Blonde, as accepted and used in American culture refers to hair color or a woman with light colored hair. But could there be more to it? Blond (sans the “e”) refers to a light person or thing. Blond(e) is a light yellow and we know that Frank Ocean has touched on the importance of colors and their meanings, see Channel Orange. Yellow is known for stimulation for the nervous system, sharpening of memory, freshness and joy. Yellow is also aligned with communication, analysis, logic and curiosity.
Blonde embodies what yellow means and is channeled through the artistry of Frank Ocean. Blonde also symbolizes duality and the struggle within.
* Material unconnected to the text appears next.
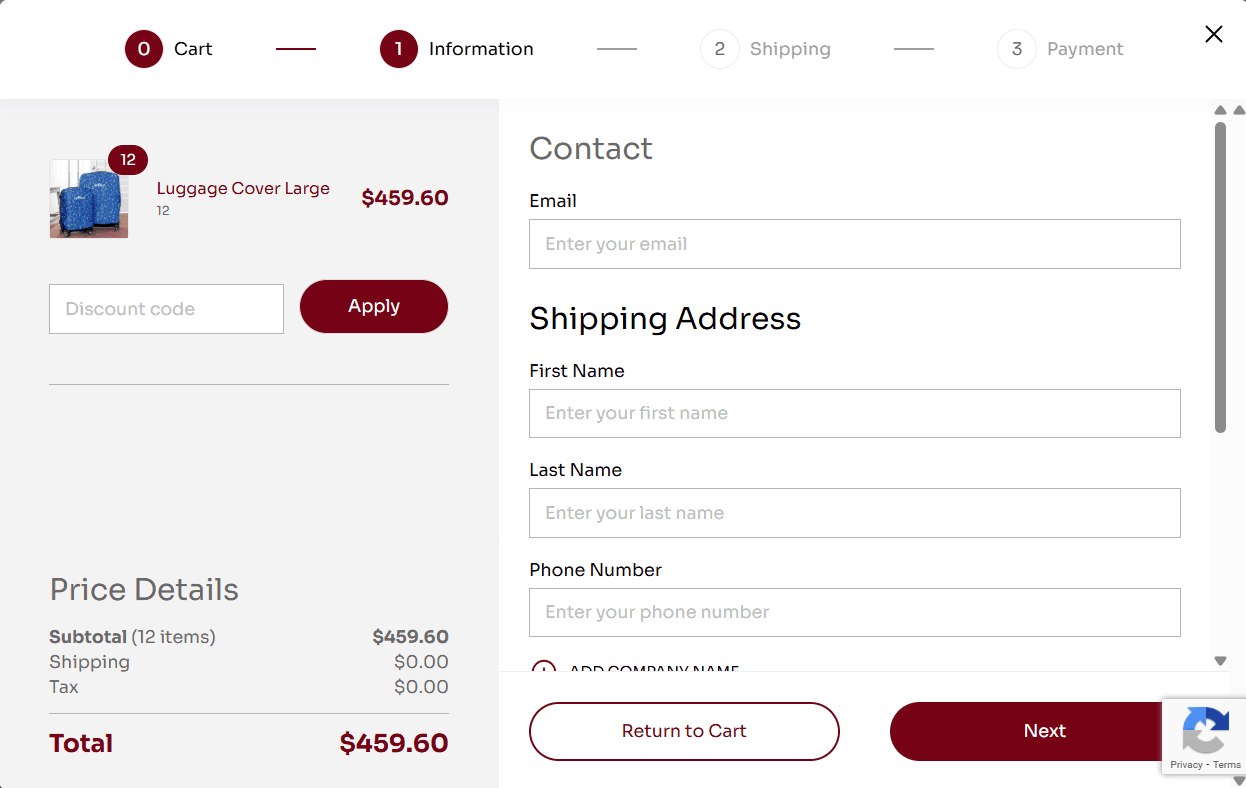The height and width of the screenshot is (788, 1246).
Task: Click the Shipping step circle showing 2
Action: pyautogui.click(x=719, y=49)
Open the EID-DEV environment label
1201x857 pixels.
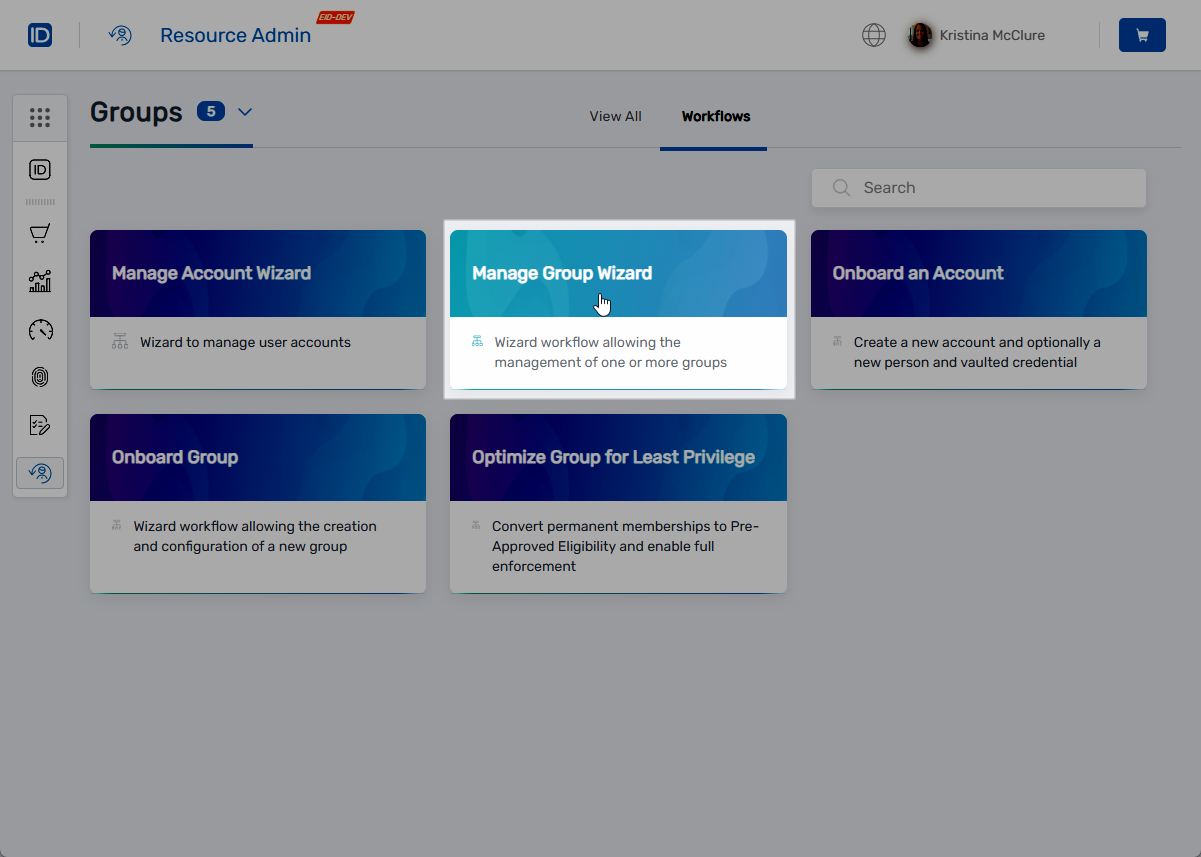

We recognize the versatility of Ocean’s lyrics to sway between heterosexual and bisexual but that is also displayed in the spelling of the album name and the feeling of the album from one point to another.
All through the album, Frank touches on sensuality (particularly past relationships) and his use of marijuana for the stimulation of his nervous system. A good portion of this album is a reflection on relationships (with friends, Frank’s mother and old flames) which is a test to the sharpening of memory as he steps back to give new perspective on what was and what could’ve been.
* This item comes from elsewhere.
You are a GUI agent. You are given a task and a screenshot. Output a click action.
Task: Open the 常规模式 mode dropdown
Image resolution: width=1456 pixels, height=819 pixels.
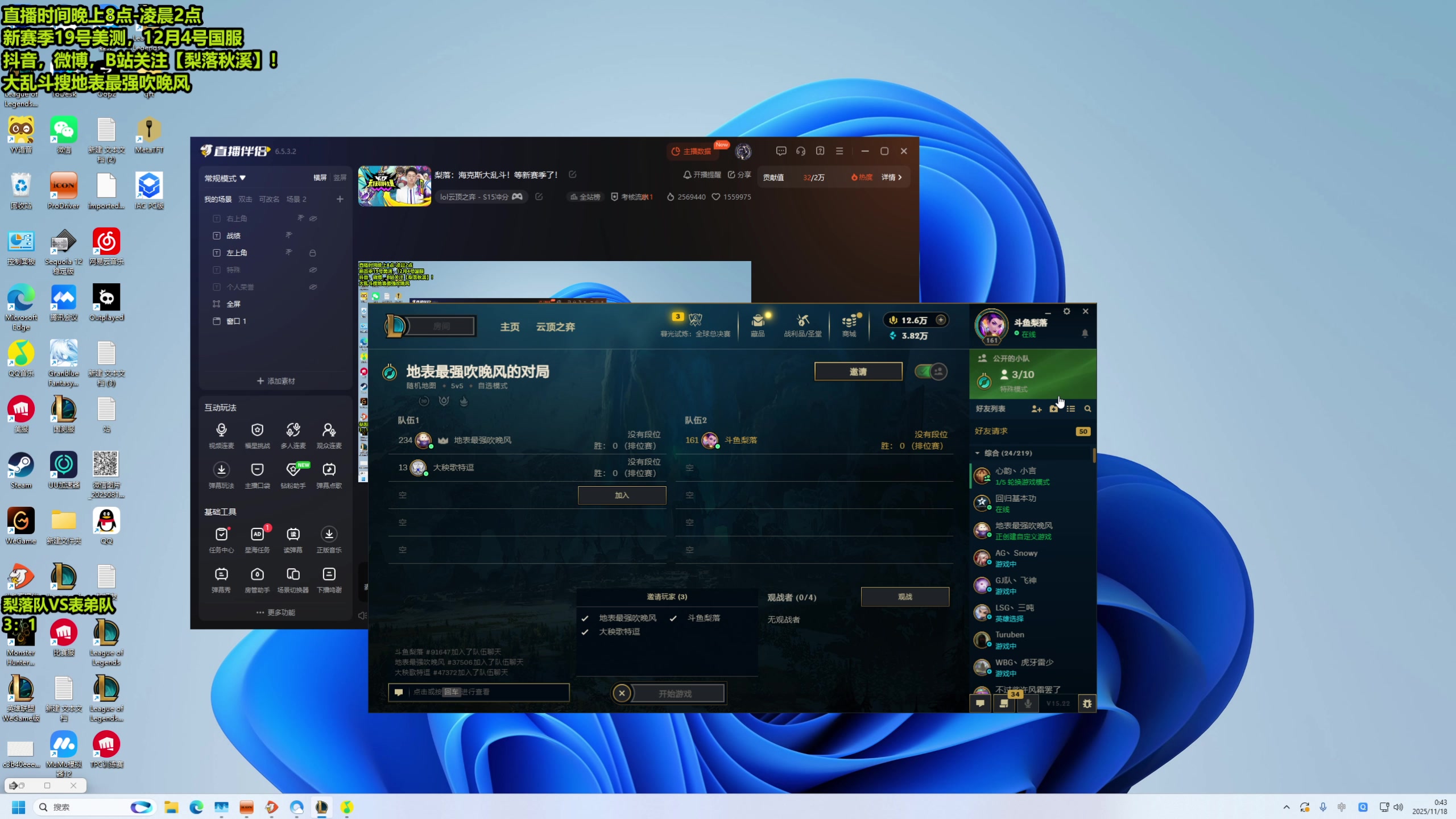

Listening to the album the first few times made we wonder if this is hat we spent waiting four years for, as a whole. More listens confirmed that this is what we waited four years four. No, this is not Channel Orange by any means but it is yet a masterpiece. Where the previous album felt more like a concise story, this album is more of an attempt for Frank to free his mind of past incidences that may have confused or haunted him.
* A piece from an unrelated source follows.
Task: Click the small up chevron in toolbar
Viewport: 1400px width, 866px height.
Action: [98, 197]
Starting with “Nikes”, Frank addresses materialism, the killing of Trayvon Martin and unrequited love. The deeper cuts that many look for from Frank all control the latter end of the album, “Seigfried” being one of the better. Frank finds himself dueling with his sexuality as opposed to traditional masculinity. He exclaims that he’d rather live outside in his happiness than succumb to societal demands. A great point of experimentation for this album comes with its features. Artists like Kim Burrell, Beyonce, Kendrick Lamar, James Blake and more offered their vocal talents to the creation of Blonde. Although the list of features is more extensive than anticipated, many are shrouded in subtly and effects to blend Ocean’s vocals with the featured artist. It’s an interesting take and reflects what he created for the visual album, Endless, where the project sounded like one continuous song.
Frank Ocean shows growth with his second studio album while successfully stepping away from anticipations. We’ve been given a personal diary from Frank featuring another soliloquy from his mother where his music (in content) is as bare as his skin on the cover yet hidden like his eyes. We still don’t know everything about Mr. Ocean, but we still know so much after listening to this album.
After waiting four years, we have been removed from expectations and that allowed me to be more open to the reception of this album. I believe that was an intended idea from Frank but if not, it worked nonetheless. My personal favorites include “Ivy”, “Pink + White”, “Solo” and its reprise, “Self Control” and “Nights”. Give the album a listen on a solo nighttime drive. The channel yellow seems to be the new lane for Frank Ocean, let’s see where it takes us.
On a scale of 1-10, ten being the highest, I give Blonde an 8.